Use case of automated vehicle failure identification
There is a need to improve productivity and skills in service shops due to the lack of manpower, in particular because of the retirement of skillful veteran mechanics. In order to identify the failures with vehicles precisely and efficiently, experienced mechanics need to analyze the complicated sensor data with many parameters and identify the problematic parts needing replacement. However, it is not so easy to carry on this skill and knowledgeto younger mechanics.
- System mechanism (summary):
This is an automated vehicle failure identification system using the vehicle’s sensor data triggered the malfunction. This system predicts the necessary repair work and vehicle parts based on the data before the vehicle enters the shop and attempts to decrease the downtime needed to identify the failureand improve productivity. utilizing machine learning to realize high precision.
- Business outcome
Through the decreased time required for the vehicle to be in the service shop, the amount of downtime for the customer’s vehicle is reduced/the amount of uptime is increased, and consequently the operation efficiency of these customers is improved. This system is also evaluated positively by the dealers.

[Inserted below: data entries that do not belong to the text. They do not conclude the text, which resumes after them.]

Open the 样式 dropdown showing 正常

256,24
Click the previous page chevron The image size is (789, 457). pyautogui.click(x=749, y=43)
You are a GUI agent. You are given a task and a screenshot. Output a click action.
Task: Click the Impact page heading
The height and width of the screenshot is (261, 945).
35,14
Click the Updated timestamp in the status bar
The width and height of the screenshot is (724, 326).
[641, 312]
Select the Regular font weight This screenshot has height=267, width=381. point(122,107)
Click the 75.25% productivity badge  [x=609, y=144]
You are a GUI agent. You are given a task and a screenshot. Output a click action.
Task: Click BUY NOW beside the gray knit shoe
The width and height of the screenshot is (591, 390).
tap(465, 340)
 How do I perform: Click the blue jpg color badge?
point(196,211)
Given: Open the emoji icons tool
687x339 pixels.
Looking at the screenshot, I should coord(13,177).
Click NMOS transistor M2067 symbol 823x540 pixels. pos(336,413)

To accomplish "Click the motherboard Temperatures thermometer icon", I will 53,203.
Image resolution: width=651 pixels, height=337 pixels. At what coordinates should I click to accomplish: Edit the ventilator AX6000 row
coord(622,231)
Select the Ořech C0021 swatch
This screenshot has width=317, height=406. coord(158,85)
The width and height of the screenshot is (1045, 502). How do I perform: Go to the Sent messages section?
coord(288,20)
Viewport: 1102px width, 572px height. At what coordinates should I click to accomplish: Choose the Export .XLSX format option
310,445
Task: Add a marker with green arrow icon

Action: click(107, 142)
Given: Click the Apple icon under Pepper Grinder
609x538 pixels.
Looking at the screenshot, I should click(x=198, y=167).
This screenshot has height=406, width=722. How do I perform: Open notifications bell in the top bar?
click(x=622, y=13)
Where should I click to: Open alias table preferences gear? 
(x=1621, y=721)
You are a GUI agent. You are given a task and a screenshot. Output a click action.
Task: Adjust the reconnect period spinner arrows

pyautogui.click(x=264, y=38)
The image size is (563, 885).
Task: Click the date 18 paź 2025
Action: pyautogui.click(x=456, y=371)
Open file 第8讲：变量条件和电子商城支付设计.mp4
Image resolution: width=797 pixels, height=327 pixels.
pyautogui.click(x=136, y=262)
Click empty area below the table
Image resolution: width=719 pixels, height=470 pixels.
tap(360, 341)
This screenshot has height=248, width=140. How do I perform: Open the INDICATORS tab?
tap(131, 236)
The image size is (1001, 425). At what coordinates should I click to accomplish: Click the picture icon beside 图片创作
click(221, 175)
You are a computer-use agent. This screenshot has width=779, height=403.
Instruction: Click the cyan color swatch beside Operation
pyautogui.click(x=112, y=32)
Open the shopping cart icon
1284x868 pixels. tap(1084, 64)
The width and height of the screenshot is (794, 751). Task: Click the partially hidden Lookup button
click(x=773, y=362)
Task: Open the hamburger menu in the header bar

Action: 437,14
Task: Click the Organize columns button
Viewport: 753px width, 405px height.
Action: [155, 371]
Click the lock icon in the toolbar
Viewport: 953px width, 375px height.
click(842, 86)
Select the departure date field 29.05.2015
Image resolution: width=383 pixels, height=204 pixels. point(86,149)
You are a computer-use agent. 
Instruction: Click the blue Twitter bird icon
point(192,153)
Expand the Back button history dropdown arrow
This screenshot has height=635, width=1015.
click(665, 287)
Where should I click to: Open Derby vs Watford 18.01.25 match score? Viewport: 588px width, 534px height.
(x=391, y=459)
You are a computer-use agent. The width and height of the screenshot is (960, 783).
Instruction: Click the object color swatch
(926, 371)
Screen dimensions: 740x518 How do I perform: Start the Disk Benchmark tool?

- The other opportunity of using vehicle sensor data
Combining and storing vehicle sensor data with other business data, and analyzing to capture the whole picture for the problems and causal relationships usually requires large workload with unique skill and knowledge. However, there is the possibility that important expertise, that is currently tacit knowledge limited to only certain experienced members, will be shared with more relevant people in the organization. For example, by combining and analyzing customers’ vehicle sensor data with service parts shipping data and field quality information, it will become easier to learn the relationship between the customer’s vehicle usage and the demand for service parts, as well as quality problems. It will also become easier to optimize the design of the vehicle’s performance and specifications.
Study key success factors
- Gathering, integrating, and accumulating past related data
In order to construct a high precision model that uses machine learning as mentioned in the previous section, a large amount of past data is necessary. Furthermore, it is necessary to combine a variety of different types of data with some key and analyze it, as using homogenous data makes it impossible to clarify causal relationships and improve precision.
- Coordination and reconciliation among various stakeholders inside and outside the company with understanding by senior management
In order for not just a proof of concept but eventually realizing the operational system in practice, it is necessary to integrate and harmonize the expertise of IT and data science experts, as well as operational business members who have insights of the relevant work areas. Last but not least, this type of project will involve many stakeholders from inside and outside the company over several months in minimum, so the understanding and leadership by the management, can’t be over-emphasized.